“Unto You I lift up my eyes, O You who dwell in the heavens. Behold, as the eyes of servants look to the hand of their masters, as the eyes of a maid to the hand of her mistress, so our eyes look to the Lord our God, until He has mercy on us.”
Howdy,
For the first quarter of 2025 at Bethany we’ve been walking through the Doctrine of the Trinity. As March begins we are going to be considering the work of the Holy Spirit. Without a doubt the most misunderstood of the members of the Godhead. Some will treat Him as merely a messenger, kind of the Mercury of the Trinity. Others will draw down the Holy Spirit to just being a feeling that we experience, in other words that the Holy Spirit should only be seen as a lower case “s” spirit, or how people use the word spiritual. This is part of the reason why you will hear folks say that if you don’t feel God’s presence then it is a sign of your lack of spiritual vitality and you are in some way then missing the Holy Spirit in your life. But that is not how we are to see these matters. Job notes that even though he doesn’t get the perception in his senses of God’s being there he knows different due to the fact as David expresses in Ps. 139 that wherever he is God is, because of the reality of the existence of the Holy Spirit.
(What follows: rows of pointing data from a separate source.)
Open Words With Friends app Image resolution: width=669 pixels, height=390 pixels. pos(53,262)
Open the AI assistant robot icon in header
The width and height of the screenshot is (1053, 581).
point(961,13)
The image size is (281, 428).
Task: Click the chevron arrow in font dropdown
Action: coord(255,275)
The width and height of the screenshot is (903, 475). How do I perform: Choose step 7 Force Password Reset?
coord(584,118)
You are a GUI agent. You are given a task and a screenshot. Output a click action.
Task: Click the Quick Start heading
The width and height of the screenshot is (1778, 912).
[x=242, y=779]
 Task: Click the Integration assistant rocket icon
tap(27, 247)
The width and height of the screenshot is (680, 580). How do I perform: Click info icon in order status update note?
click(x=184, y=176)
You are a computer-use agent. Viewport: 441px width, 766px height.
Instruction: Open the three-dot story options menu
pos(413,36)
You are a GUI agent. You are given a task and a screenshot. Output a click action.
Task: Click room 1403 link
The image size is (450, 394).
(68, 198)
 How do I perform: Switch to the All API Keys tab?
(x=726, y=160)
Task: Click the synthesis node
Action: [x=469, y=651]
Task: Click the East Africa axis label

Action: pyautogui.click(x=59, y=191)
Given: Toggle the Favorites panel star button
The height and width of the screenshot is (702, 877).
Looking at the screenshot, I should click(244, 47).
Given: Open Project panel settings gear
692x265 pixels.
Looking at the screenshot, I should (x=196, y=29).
Much of what we deal with in life where we feel alone and by ourselves can be rectified by the simple resting in who the Holy Spirit is. We see there is much practically to be learned by studying the person and work of every member of the adorable Trinity. We can hamper our own walk with Christ when we allow ourselves to be told that meditating on the deeper things of the Bible is only for theologians and preachers. That we are too busy to be in the word looking into the fruitful grace at offer in the bounty of the unsearchable riches of the Father, the Son, and the Holy Spirit. If our time looking into the Great Comforter in our sermon series is worth anything I hope it pricks your heart to do the work to build upon the milk of the gospel with the meat of truth. I can promise you it isn’t only worth it, but it will never seem like work while you are in it.
Another aspect of this worth considering is how our devotional moments can only be improved the more we understand who our God is. To go back once more to the psalms listen to David from Psalm 18, “In my distress I called upon the Lord, and cried out to my God; He heard my voice from His temple, and my cry came before Him, even to His ears.”